Stress management and stress relief is essential to leadership at every level. Leaders often use stress as a tool to get maximum productivity from themselves and from others but care must be taken to insure that the pressure to perform is applied in such a way as to allow relief in extreme cases. The power of steam properly harnessed and directed can move mountains. It can also burst any container without a proper control valve.
An effective "pressure tool" often utilized by leaders is time. Deadlines create stress. They also create results. The time clock in a football or hockey game creates a very real deadline often resulting in extreme short term stress and superstar performance in the dying minutes or seconds of a game. The ability to perform under pressure is one of the characteristics of the superstar but to others it can be debilitating - its not a tool that can be applied to all people in all circumstances.
There are situations where a deadline is a matter of life or death but there is a difference in leadership that presents the saving of life as a reward and that which presents the responsibility for death as a consequence of failure.

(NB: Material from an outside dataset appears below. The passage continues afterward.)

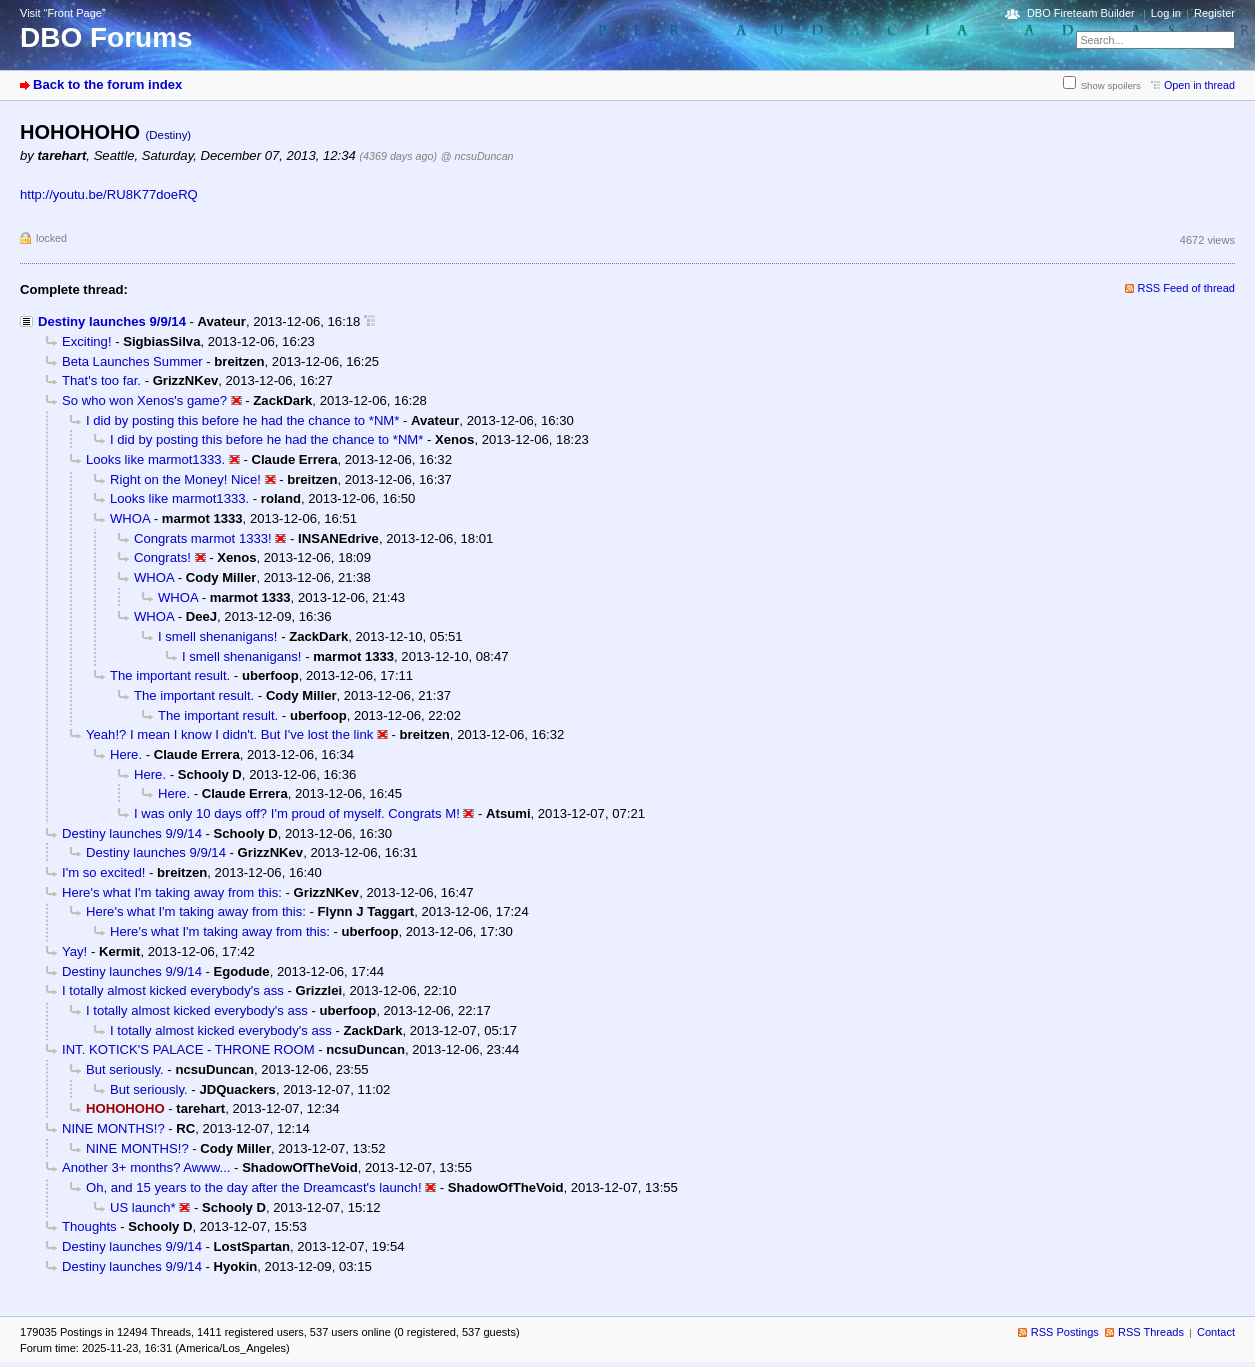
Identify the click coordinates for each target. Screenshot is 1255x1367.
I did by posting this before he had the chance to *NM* (242, 420)
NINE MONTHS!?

Extreme stress results from unrealistic consequences to missed deadlines. I have never worked to a deadline that if missed would result in the destruction of all humanity but I have worked for people that made me feel that way - or tried to.
We all do things for only one of two reasons - to achieve a gain or to prevent a loss - thus the ages old tradition of carrot and stick. One mark of leadership is the ability to balance the application of both so as to get results without destruction of the means of production.
Stress anxiety can be reduced by extending a deadline or by lowering expectations when they prove to be impossibly high. A psychiatrist once told me that stress is the result of a gap between our expectations and reality and the trick is to lower the expectations to a level that is still difficult to achieve but not totally impossible. There is no motivation in striving for a goal you know is beyond your grasp.